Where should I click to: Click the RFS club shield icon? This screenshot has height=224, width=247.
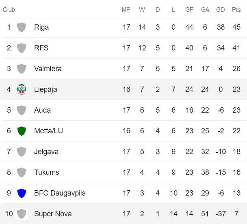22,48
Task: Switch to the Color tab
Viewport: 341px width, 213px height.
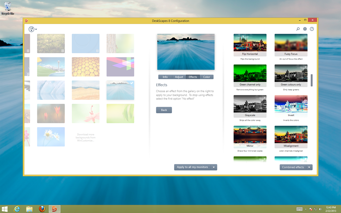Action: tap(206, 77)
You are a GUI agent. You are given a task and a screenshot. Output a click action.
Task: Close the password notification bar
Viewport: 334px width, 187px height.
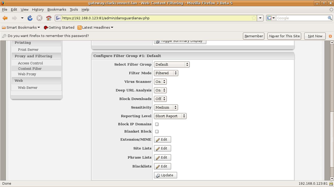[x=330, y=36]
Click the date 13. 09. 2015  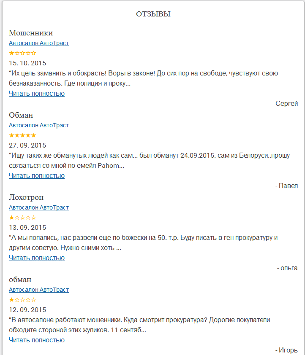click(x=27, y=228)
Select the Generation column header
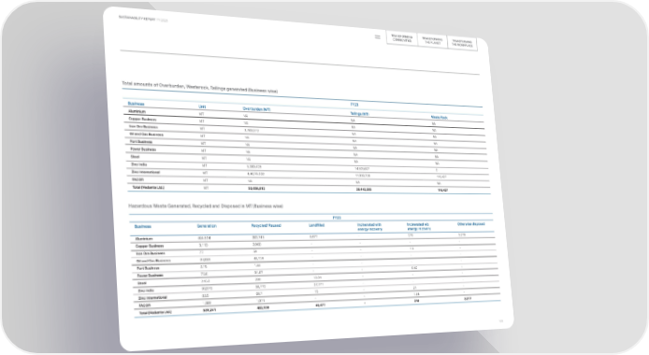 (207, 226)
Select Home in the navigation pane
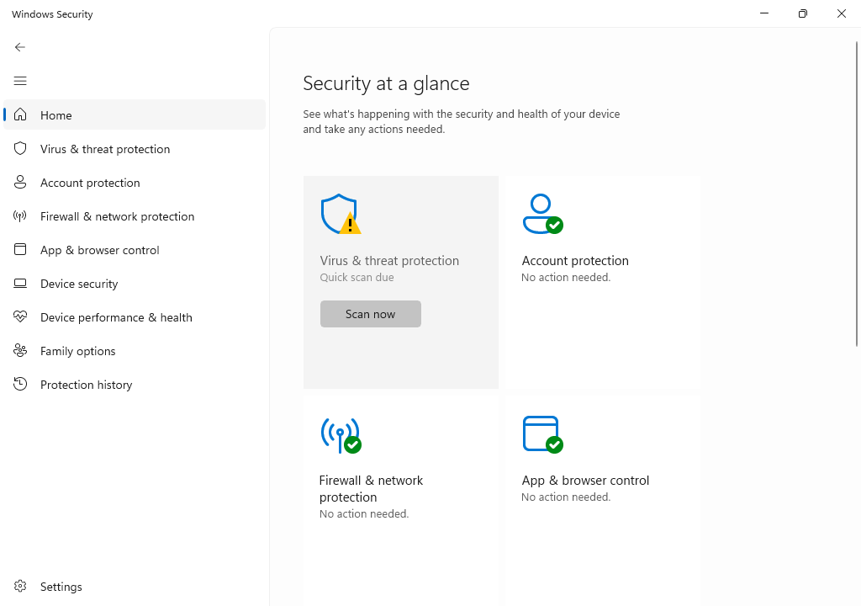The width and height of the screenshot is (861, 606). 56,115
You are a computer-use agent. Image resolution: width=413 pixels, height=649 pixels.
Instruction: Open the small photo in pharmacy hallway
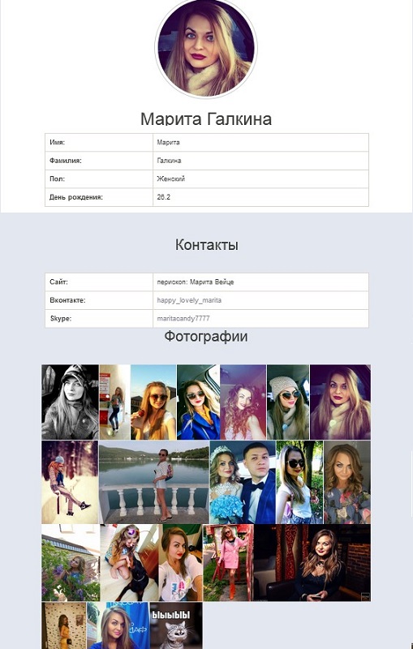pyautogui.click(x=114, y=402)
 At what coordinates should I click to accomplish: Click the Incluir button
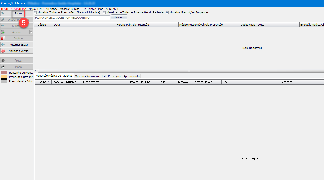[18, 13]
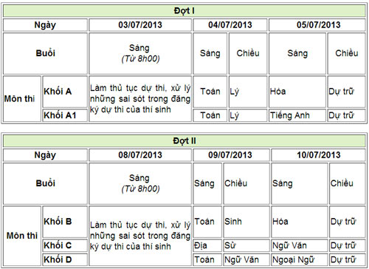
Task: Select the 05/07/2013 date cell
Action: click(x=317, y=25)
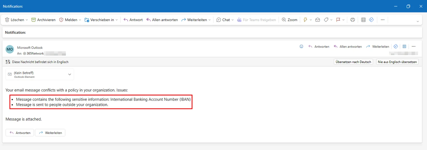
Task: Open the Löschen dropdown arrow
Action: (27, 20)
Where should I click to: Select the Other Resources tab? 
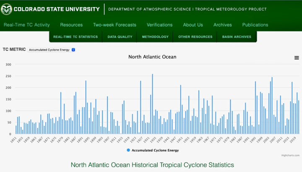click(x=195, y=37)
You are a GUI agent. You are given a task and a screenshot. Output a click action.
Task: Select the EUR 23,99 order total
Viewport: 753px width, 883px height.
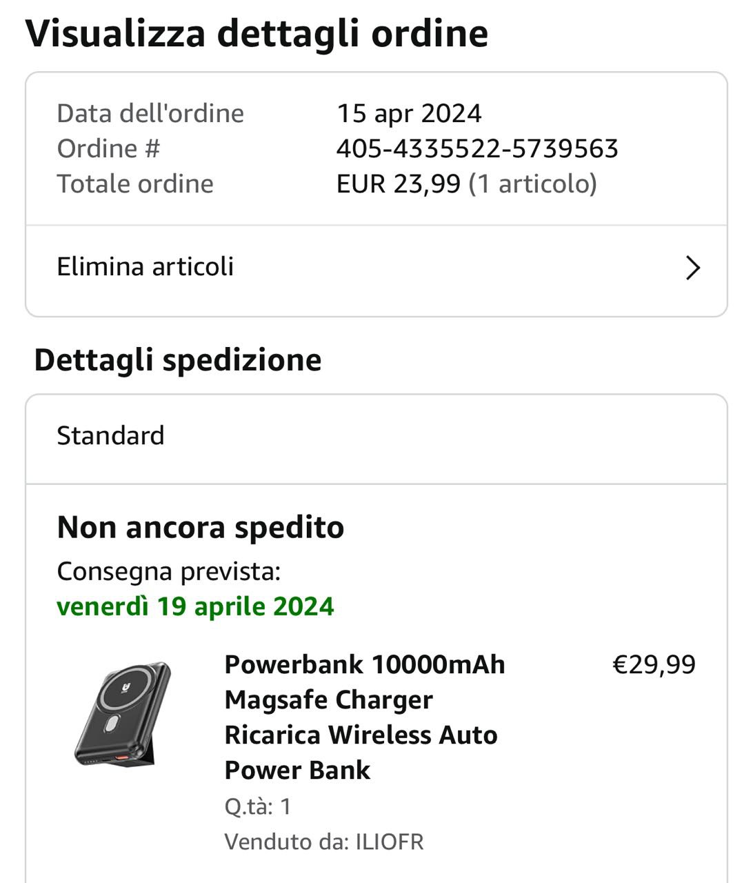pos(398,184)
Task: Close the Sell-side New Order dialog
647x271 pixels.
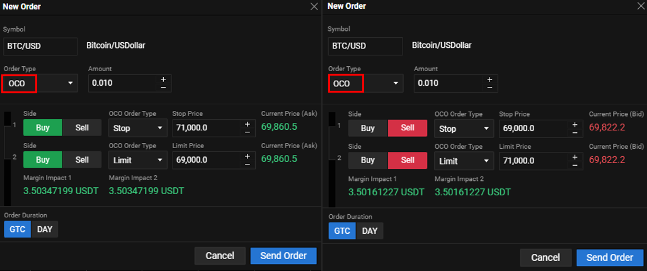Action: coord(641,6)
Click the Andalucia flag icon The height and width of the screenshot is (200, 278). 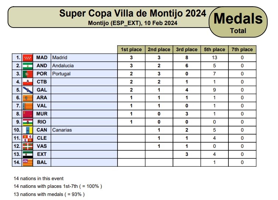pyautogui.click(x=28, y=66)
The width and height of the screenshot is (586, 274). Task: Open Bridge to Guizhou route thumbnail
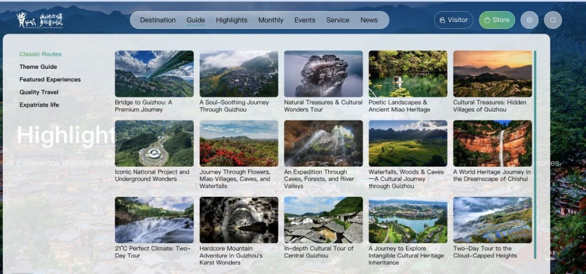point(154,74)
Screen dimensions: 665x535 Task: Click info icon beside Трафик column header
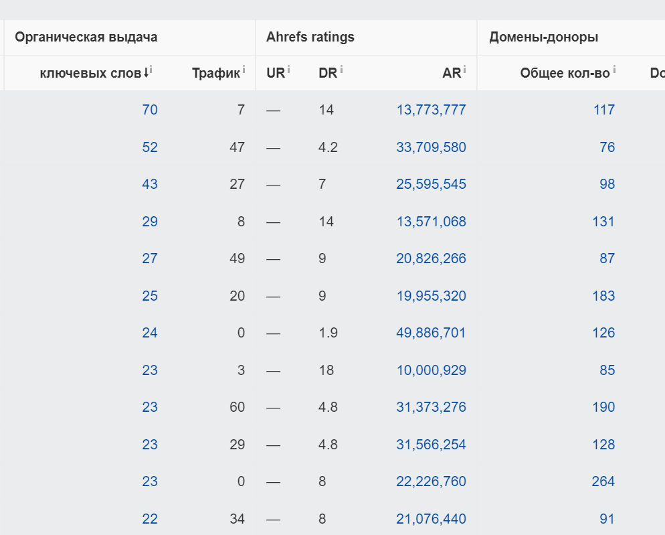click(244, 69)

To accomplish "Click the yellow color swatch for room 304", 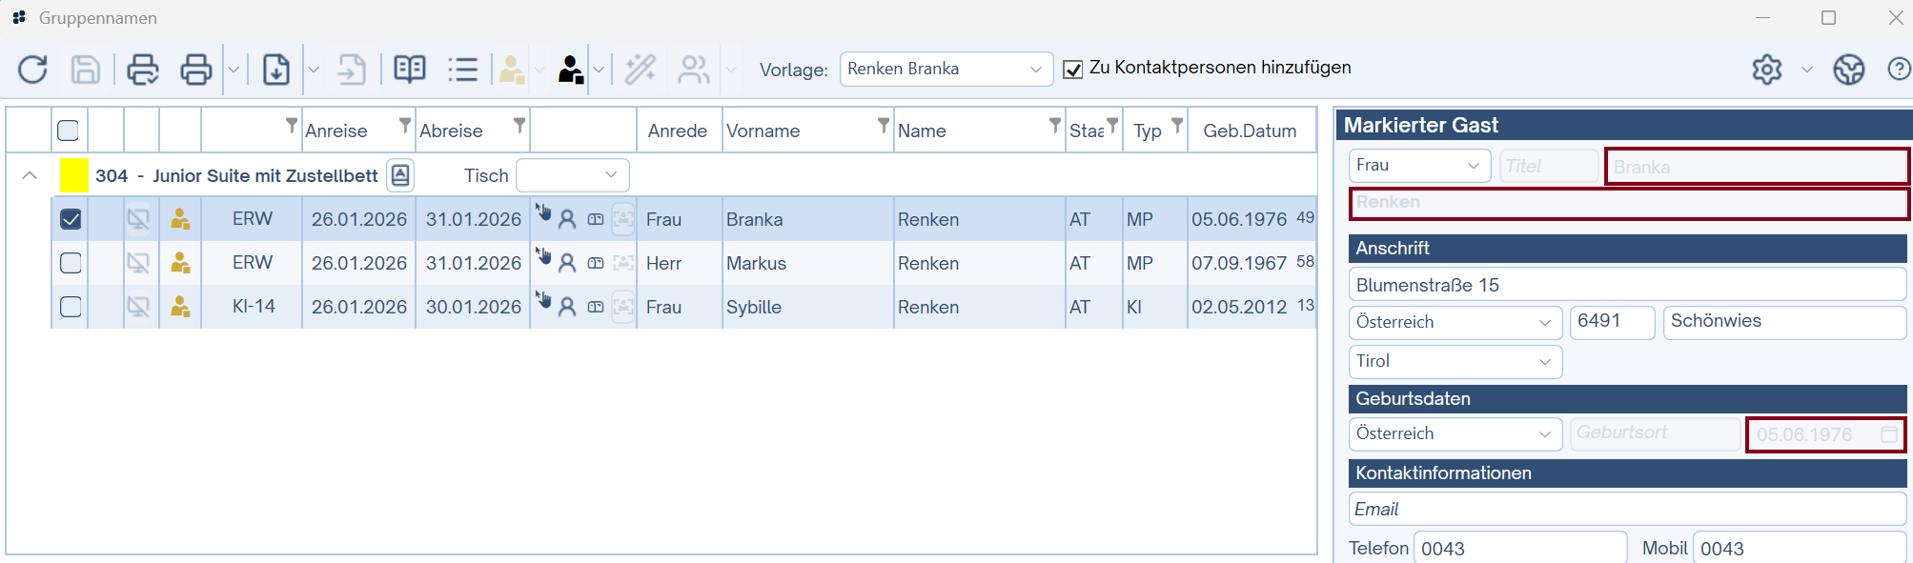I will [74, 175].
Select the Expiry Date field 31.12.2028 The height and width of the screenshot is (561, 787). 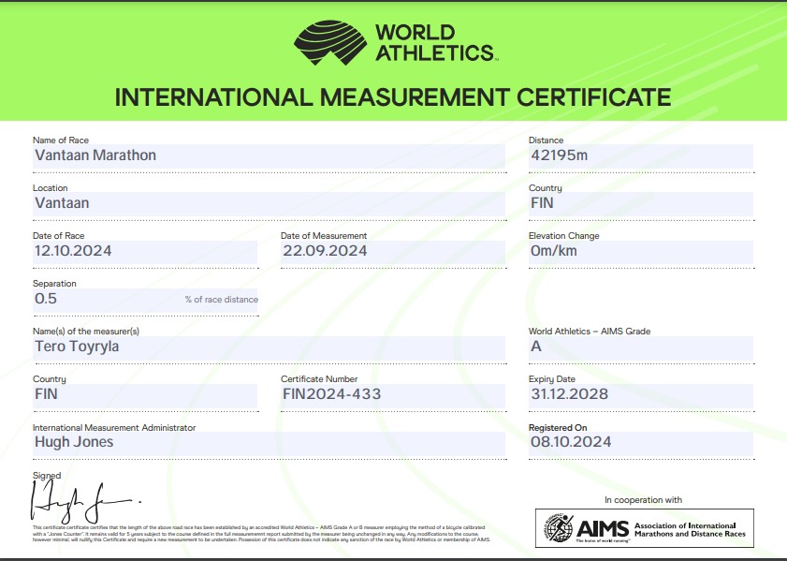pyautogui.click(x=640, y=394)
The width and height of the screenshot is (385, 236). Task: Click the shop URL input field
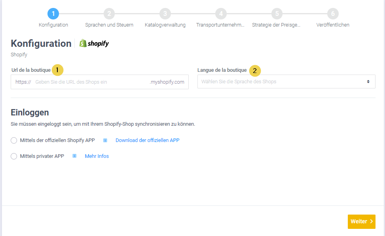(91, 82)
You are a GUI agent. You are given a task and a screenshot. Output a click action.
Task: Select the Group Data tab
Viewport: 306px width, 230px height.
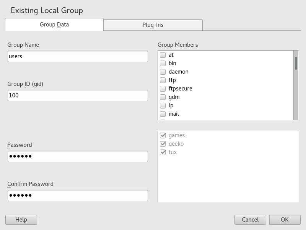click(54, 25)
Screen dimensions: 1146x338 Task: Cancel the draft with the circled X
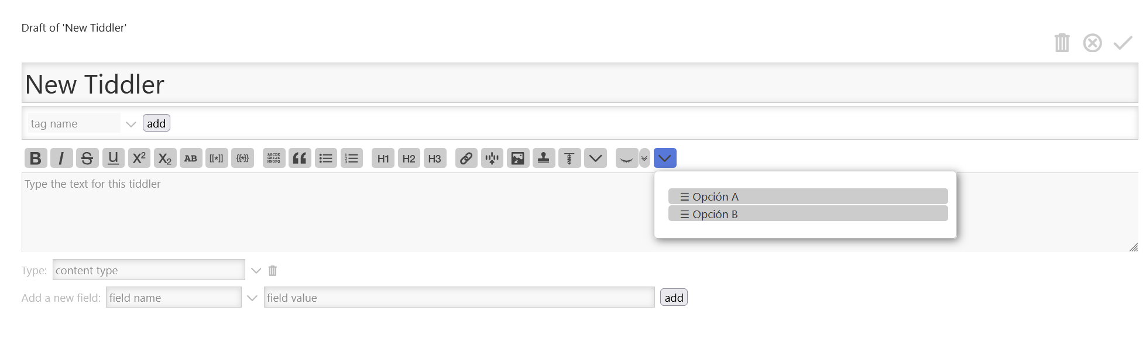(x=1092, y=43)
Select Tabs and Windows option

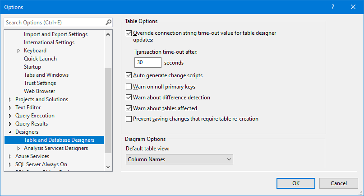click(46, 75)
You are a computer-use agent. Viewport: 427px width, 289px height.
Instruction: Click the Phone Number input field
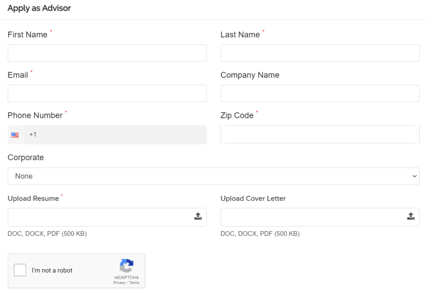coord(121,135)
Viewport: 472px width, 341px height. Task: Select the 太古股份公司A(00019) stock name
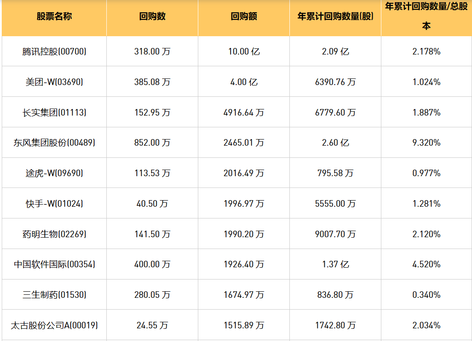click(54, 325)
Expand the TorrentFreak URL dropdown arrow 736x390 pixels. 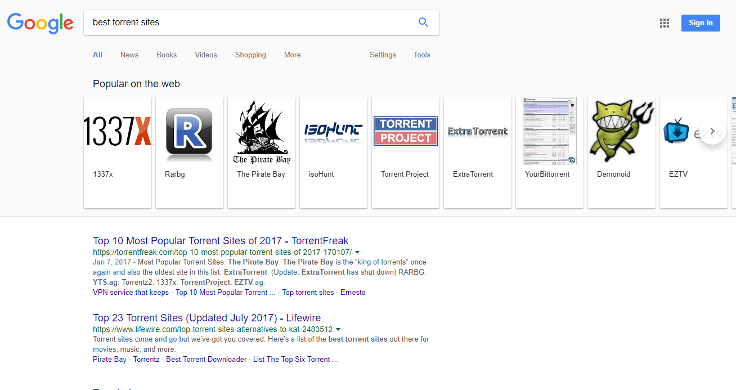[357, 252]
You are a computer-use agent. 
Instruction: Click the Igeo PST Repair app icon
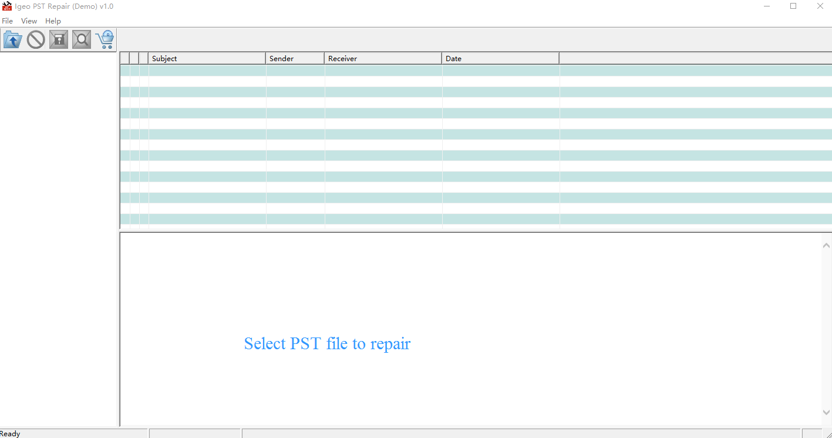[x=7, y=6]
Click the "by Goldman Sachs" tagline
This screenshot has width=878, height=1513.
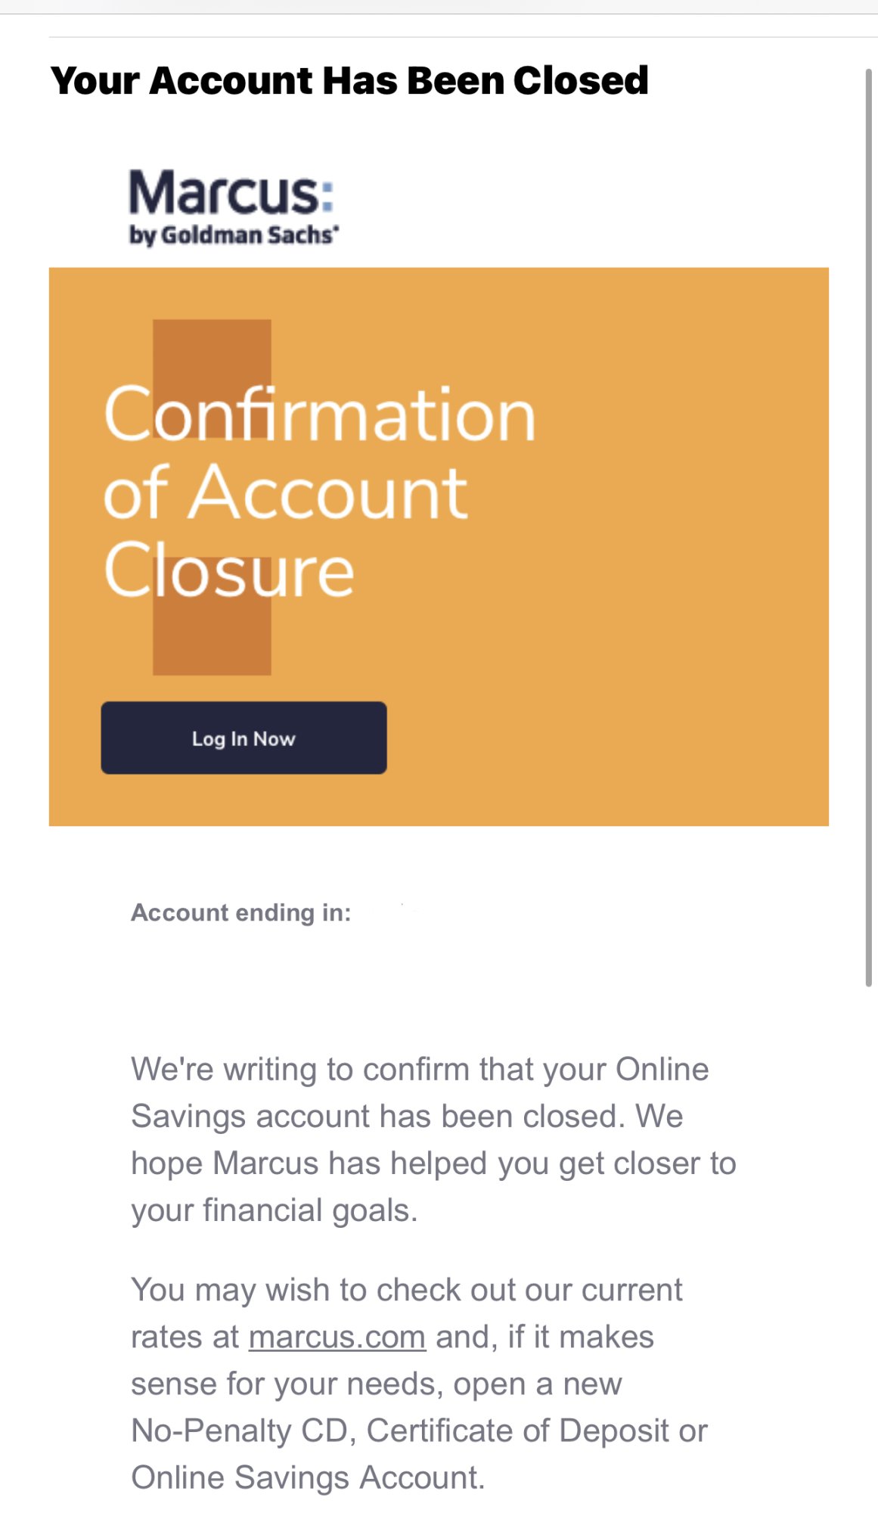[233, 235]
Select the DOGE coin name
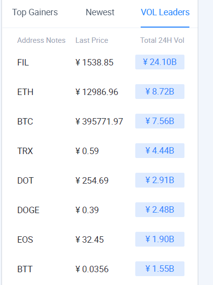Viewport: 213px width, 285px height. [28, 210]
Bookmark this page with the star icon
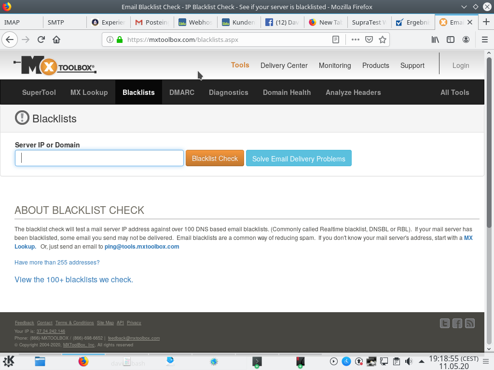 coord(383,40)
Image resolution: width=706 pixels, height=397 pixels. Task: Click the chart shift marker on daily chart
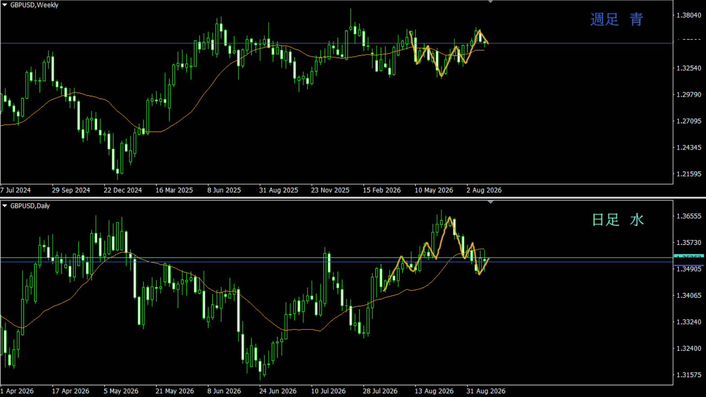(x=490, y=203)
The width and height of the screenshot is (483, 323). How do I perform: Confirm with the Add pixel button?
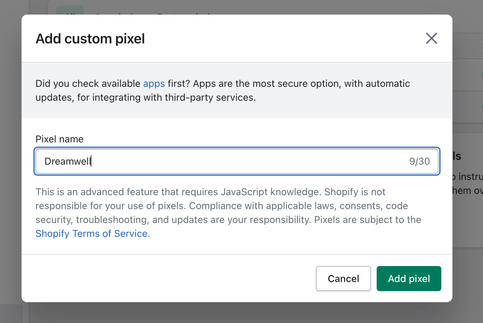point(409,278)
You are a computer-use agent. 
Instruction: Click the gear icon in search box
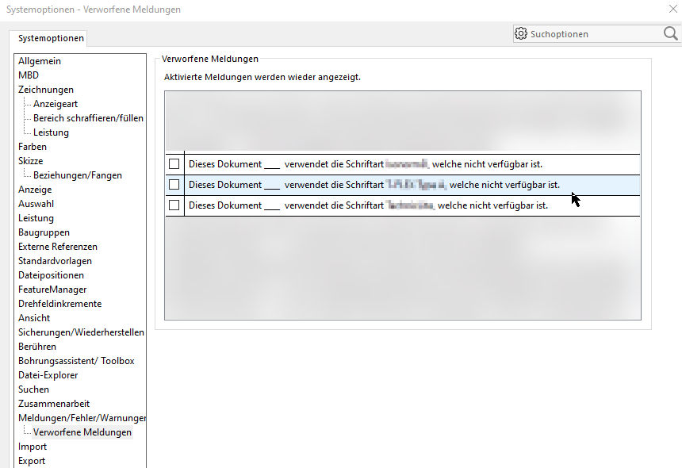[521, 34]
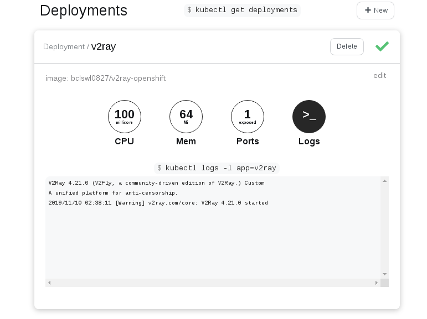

**What to do**
Identify the lines in the entries that hold "Close" and return each one.

**Result**
Task: Close the password notification bar
Task: Close the Sell-side New Order dialog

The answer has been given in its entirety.